I also couldn’t help but notice that Jill Biden after the first presidential debates had to make the world aware that she was wearing a facemask, even though everyone had already been tested in the auditorium beforehand. She had to show solidarity with everyone struggling along in the real world, and somehow her being seen in a facemask made her feel like she was doing her bit for society. A bit like wearing a seatbelt when your car is parked in my opinion, but whatever makes you feel better about yourself!


Even more progressive and socialist politics fall foul of this worldview. Society has hailed social security, jobseekers’ allowance and the minimum wage as morally right, and they fiercely contend that anyone who opposes them is cruel and cares little for those less fortunate than themselves. I have no doubt that these programs in many cases have helped people get through tough times in their lives, however, I cannot agree that we can “pat ourselves on the back” for simply supporting these policies.


When analysing these various scenarios, I see a glaringly obvious problem with society – people are content with token gestures to illustrate their moral superiority over their fellow man, and these gestures abdicate them from any personal responsibility for the problems they see around them every day.

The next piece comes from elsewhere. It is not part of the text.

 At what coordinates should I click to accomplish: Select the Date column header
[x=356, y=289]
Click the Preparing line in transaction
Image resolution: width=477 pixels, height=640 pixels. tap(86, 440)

“Why would I engage with that homeless person – I bought a box of cereal that gives 10 cents from every purchase to homelessness charities. I’ve done my part!”


“Climate change? I’ve done my bit. I’ve skipped school to march and support Greta, so I don’t need to make any further changes to my life. I’m already wayyy ahead of the average Trump supporting, climate change denying ignoramus!”


“I signed a petition calling for McDonald’s to introduce paper straws. I wish everyone could be as responsible as I am. What’s that? No that’s not my litter on the ground, why would I pick it up?”

Society has turned personal responsibility into something that we can outsource to another entity -

Why should we take any responsibility ourselves if we can pay Starbucks to do it for us?